▸ Entries supplied:
_ _ _ _ _

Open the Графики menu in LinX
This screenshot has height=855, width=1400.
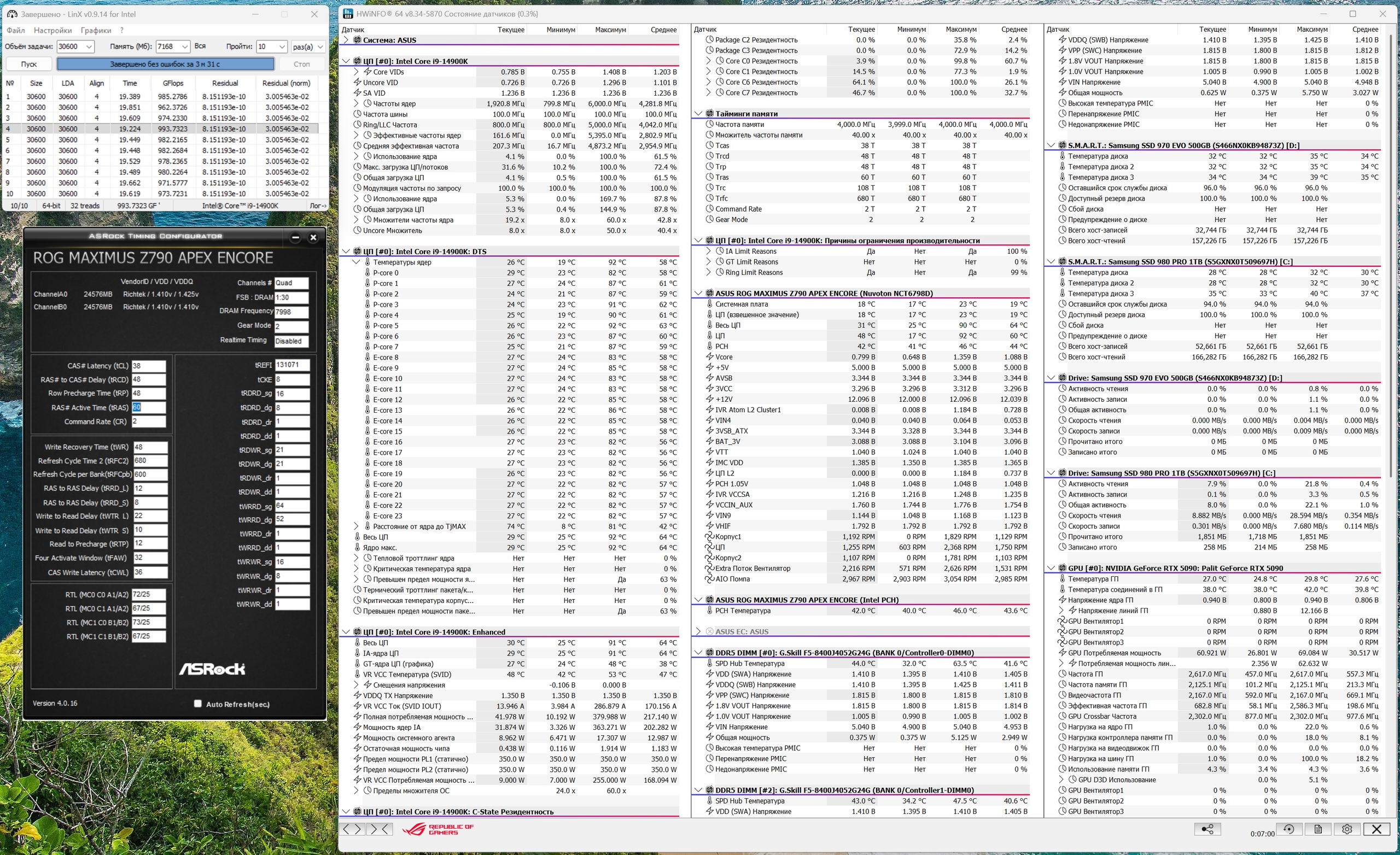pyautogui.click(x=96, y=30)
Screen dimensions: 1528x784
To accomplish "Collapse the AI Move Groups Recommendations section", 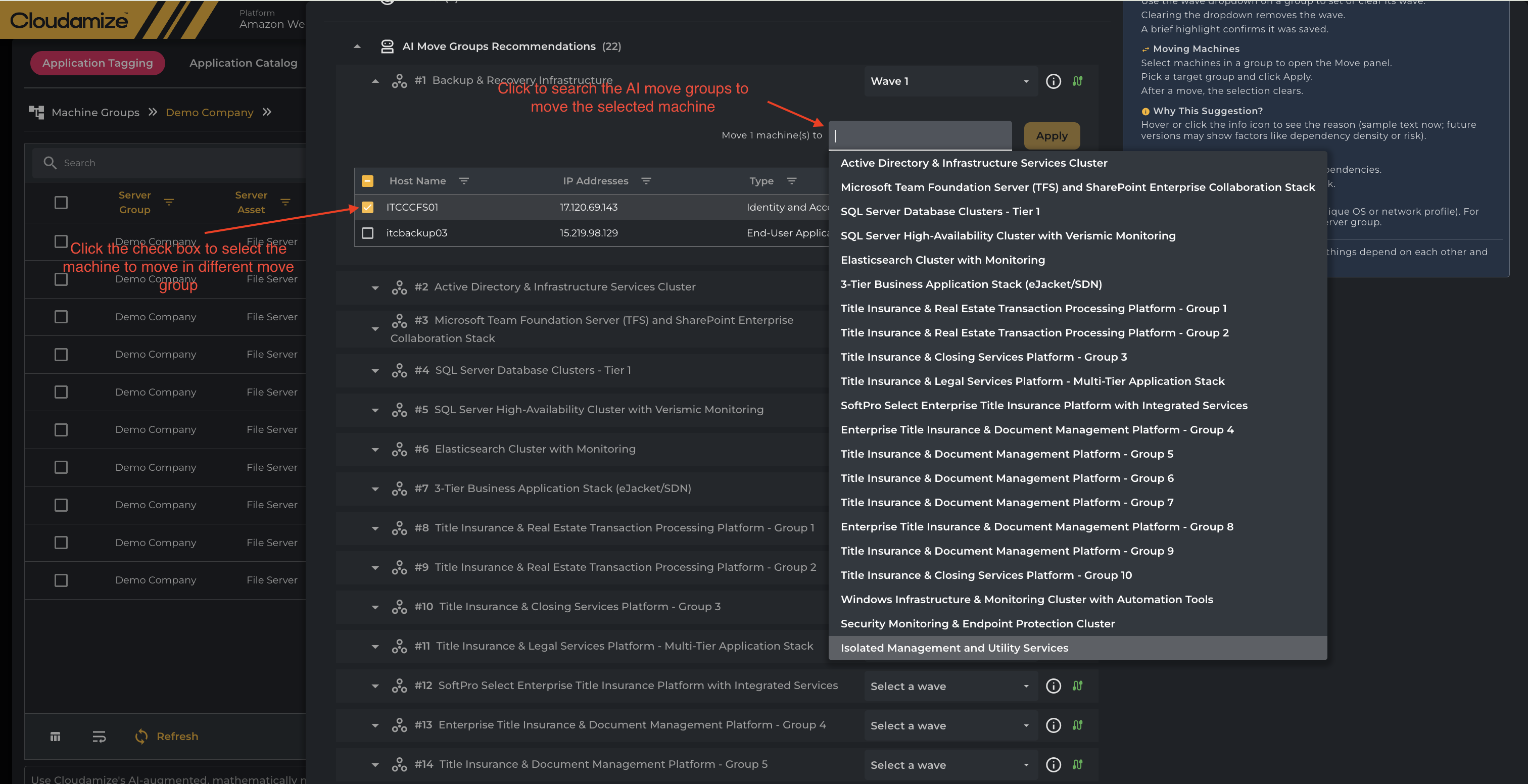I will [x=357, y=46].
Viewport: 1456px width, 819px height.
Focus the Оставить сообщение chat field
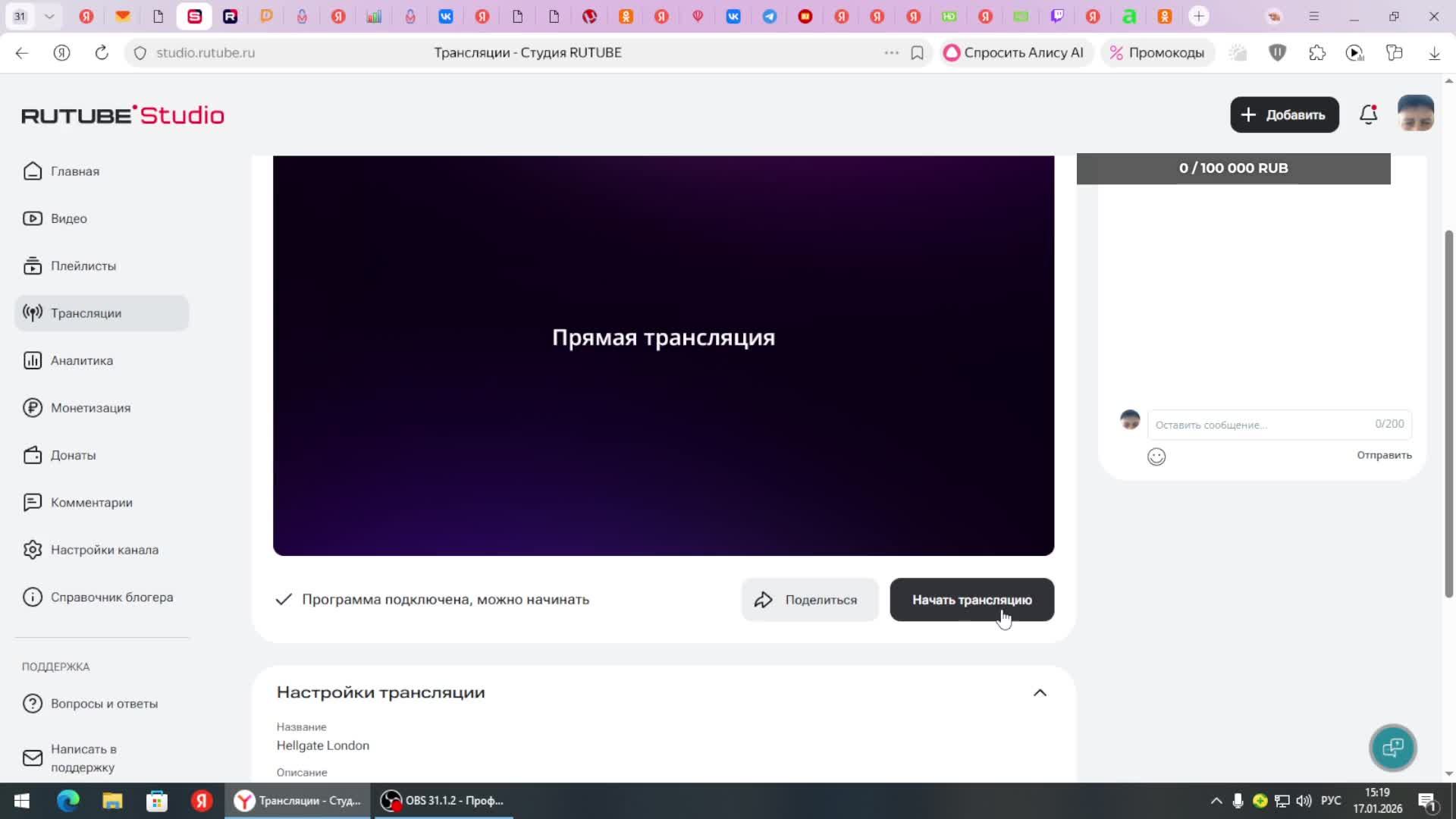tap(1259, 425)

_ _ _ _ _

Leave every picture out and print exactly the lines from the one that contains "Viewport: 1456px width, 819px height." through the last line of the material above.

Viewport: 1456px width, 819px height.
Focus the Оставить сообщение chat field
tap(1259, 425)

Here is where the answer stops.